## Set problem:
Render the rows below as a JSON list of strings, one string per line, leaving out blank lines.

## Data records:
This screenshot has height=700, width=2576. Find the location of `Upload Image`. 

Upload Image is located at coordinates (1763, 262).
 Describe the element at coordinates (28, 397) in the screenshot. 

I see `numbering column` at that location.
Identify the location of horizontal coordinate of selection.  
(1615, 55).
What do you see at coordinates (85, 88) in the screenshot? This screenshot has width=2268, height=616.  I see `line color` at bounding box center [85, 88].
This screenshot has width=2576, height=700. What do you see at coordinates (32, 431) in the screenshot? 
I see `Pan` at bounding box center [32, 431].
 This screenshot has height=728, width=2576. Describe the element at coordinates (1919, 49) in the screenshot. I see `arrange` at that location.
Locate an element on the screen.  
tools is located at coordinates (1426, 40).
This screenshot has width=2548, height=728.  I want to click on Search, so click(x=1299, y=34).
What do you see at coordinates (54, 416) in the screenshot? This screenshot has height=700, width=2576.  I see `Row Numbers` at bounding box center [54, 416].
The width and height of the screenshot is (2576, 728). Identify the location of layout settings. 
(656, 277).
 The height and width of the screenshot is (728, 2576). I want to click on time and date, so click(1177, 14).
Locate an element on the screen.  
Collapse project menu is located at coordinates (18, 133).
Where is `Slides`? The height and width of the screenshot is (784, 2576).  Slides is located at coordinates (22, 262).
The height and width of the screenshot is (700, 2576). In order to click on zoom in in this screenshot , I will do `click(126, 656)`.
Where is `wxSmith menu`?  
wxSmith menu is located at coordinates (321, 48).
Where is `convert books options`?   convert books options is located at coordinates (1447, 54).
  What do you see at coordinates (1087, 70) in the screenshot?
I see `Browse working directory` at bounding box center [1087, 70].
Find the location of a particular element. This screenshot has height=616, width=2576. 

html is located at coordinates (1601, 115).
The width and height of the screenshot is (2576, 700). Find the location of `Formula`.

## In response:
[
  "This screenshot has height=700, width=2576. Find the location of `Upload Image`. ",
  "Upload Image is located at coordinates (1763, 262).",
  " Describe the element at coordinates (28, 397) in the screenshot. ",
  "I see `numbering column` at that location.",
  "Identify the location of horizontal coordinate of selection.  ",
  "(1615, 55).",
  "What do you see at coordinates (85, 88) in the screenshot? This screenshot has width=2268, height=616.  I see `line color` at bounding box center [85, 88].",
  "This screenshot has width=2576, height=700. What do you see at coordinates (32, 431) in the screenshot? ",
  "I see `Pan` at bounding box center [32, 431].",
  " This screenshot has height=728, width=2576. Describe the element at coordinates (1919, 49) in the screenshot. I see `arrange` at that location.",
  "Locate an element on the screen.  ",
  "tools is located at coordinates (1426, 40).",
  "This screenshot has width=2548, height=728.  I want to click on Search, so click(x=1299, y=34).",
  "What do you see at coordinates (54, 416) in the screenshot? This screenshot has height=700, width=2576.  I see `Row Numbers` at bounding box center [54, 416].",
  "The width and height of the screenshot is (2576, 728). Identify the location of layout settings. ",
  "(656, 277).",
  " The height and width of the screenshot is (728, 2576). I want to click on time and date, so click(1177, 14).",
  "Locate an element on the screen.  ",
  "Collapse project menu is located at coordinates (18, 133).",
  "Where is `Slides`? The height and width of the screenshot is (784, 2576).  Slides is located at coordinates (22, 262).",
  "The height and width of the screenshot is (700, 2576). In order to click on zoom in in this screenshot , I will do `click(126, 656)`.",
  "Where is `wxSmith menu`?  ",
  "wxSmith menu is located at coordinates (321, 48).",
  "Where is `convert books options`?   convert books options is located at coordinates (1447, 54).",
  "  What do you see at coordinates (1087, 70) in the screenshot?",
  "I see `Browse working directory` at bounding box center [1087, 70].",
  "Find the location of a particular element. This screenshot has height=616, width=2576. ",
  "html is located at coordinates (1601, 115).",
  "The width and height of the screenshot is (2576, 700). Find the location of `Formula`."
]